Pixel coordinate grounding data
_ _ _ _

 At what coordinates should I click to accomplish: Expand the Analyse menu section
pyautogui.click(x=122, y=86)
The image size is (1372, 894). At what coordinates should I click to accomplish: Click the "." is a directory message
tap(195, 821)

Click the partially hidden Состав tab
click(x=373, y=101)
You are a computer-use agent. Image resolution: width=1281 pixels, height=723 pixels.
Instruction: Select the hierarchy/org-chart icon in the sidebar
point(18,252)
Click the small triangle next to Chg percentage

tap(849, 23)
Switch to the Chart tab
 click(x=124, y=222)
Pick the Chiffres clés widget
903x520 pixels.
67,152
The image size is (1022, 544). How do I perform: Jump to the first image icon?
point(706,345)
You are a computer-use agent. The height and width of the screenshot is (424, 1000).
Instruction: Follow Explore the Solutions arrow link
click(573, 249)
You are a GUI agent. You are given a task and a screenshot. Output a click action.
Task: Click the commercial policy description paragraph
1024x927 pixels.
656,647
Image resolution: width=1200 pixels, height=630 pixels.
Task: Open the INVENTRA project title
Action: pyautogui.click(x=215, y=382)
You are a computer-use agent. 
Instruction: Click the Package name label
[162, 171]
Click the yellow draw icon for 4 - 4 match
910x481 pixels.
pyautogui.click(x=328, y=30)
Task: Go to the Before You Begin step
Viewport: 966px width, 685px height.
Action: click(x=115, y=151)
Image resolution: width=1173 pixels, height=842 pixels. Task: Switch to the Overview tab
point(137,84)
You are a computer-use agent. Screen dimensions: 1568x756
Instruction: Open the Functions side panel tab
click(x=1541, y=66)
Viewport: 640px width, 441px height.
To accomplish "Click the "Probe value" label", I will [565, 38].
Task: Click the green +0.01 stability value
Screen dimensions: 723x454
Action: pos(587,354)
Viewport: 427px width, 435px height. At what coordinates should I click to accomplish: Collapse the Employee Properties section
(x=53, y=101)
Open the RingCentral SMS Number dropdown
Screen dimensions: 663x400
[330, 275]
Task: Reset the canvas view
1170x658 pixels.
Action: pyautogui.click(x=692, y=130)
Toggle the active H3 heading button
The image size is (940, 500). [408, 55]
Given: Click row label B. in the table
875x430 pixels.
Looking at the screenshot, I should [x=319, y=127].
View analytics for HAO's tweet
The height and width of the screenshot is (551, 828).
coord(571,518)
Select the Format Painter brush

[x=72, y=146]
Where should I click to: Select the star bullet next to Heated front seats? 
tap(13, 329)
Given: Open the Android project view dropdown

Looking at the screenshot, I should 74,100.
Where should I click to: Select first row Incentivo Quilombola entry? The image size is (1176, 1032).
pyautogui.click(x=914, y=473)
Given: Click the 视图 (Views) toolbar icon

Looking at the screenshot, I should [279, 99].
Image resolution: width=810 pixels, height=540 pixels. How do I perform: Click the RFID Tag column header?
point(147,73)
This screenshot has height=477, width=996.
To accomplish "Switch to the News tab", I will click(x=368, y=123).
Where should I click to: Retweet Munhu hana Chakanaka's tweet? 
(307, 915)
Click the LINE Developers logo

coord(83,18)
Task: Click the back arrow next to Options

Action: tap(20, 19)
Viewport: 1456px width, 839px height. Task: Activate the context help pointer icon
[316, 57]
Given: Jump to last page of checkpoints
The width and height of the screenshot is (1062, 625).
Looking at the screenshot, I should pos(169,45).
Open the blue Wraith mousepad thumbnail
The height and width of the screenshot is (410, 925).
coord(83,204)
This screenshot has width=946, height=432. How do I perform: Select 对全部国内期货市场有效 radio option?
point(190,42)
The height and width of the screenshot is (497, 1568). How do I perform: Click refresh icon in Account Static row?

_ _ _ _

=== Task details ===
All of the data needs to be printed once more, exactly.

=== Response ===
 At what coordinates should I click to accomplish: Expand the Analyse menu section
pyautogui.click(x=122, y=86)
The image size is (1372, 894). At what coordinates should I click to accomplish: Click the "." is a directory message
tap(195, 821)

Click the partially hidden Состав tab
click(x=373, y=101)
You are a computer-use agent. Image resolution: width=1281 pixels, height=723 pixels.
Instruction: Select the hierarchy/org-chart icon in the sidebar
point(18,252)
Click the small triangle next to Chg percentage

tap(849, 23)
Switch to the Chart tab
 click(x=124, y=222)
Pick the Chiffres clés widget
903x520 pixels.
67,152
The image size is (1022, 544). How do I perform: Jump to the first image icon?
point(706,345)
You are a computer-use agent. The height and width of the screenshot is (424, 1000).
Instruction: Follow Explore the Solutions arrow link
click(573, 249)
You are a GUI agent. You are given a task and a screenshot. Output a click action.
Task: Click the commercial policy description paragraph
1024x927 pixels.
656,647
Image resolution: width=1200 pixels, height=630 pixels.
Task: Open the INVENTRA project title
Action: pyautogui.click(x=215, y=382)
You are a computer-use agent. 
Instruction: Click the Package name label
[162, 171]
Click the yellow draw icon for 4 - 4 match
910x481 pixels.
pyautogui.click(x=328, y=30)
Task: Go to the Before You Begin step
Viewport: 966px width, 685px height.
Action: click(x=115, y=151)
Image resolution: width=1173 pixels, height=842 pixels. Task: Switch to the Overview tab
point(137,84)
You are a computer-use agent. Screen dimensions: 1568x756
Instruction: Open the Functions side panel tab
click(x=1541, y=66)
Viewport: 640px width, 441px height.
To accomplish "Click the "Probe value" label", I will [565, 38].
Task: Click the green +0.01 stability value
Screen dimensions: 723x454
Action: pos(587,354)
Viewport: 427px width, 435px height. At what coordinates should I click to accomplish: Collapse the Employee Properties section
(x=53, y=101)
Open the RingCentral SMS Number dropdown
Screen dimensions: 663x400
[330, 275]
Task: Reset the canvas view
1170x658 pixels.
Action: pyautogui.click(x=692, y=130)
Toggle the active H3 heading button
The image size is (940, 500). [408, 55]
Given: Click row label B. in the table
875x430 pixels.
Looking at the screenshot, I should [x=319, y=127].
View analytics for HAO's tweet
The height and width of the screenshot is (551, 828).
coord(571,518)
Select the Format Painter brush

[x=72, y=146]
Where should I click to: Select the star bullet next to Heated front seats? 
tap(13, 329)
Given: Open the Android project view dropdown

Looking at the screenshot, I should 74,100.
Where should I click to: Select first row Incentivo Quilombola entry? The image size is (1176, 1032).
pyautogui.click(x=914, y=473)
Given: Click the 视图 (Views) toolbar icon

Looking at the screenshot, I should [279, 99].
Image resolution: width=810 pixels, height=540 pixels. How do I perform: Click the RFID Tag column header?
point(147,73)
This screenshot has height=477, width=996.
To accomplish "Switch to the News tab", I will click(x=368, y=123).
Where should I click to: Retweet Munhu hana Chakanaka's tweet? 
(307, 915)
Click the LINE Developers logo

coord(83,18)
Task: Click the back arrow next to Options

Action: tap(20, 19)
Viewport: 1456px width, 839px height. Task: Activate the context help pointer icon
[316, 57]
Given: Jump to last page of checkpoints
The width and height of the screenshot is (1062, 625).
Looking at the screenshot, I should pos(169,45).
Open the blue Wraith mousepad thumbnail
The height and width of the screenshot is (410, 925).
coord(83,204)
This screenshot has width=946, height=432. How do I perform: Select 对全部国内期货市场有效 radio option?
point(190,42)
The height and width of the screenshot is (497, 1568). How do I perform: Click refresh icon in Account Static row?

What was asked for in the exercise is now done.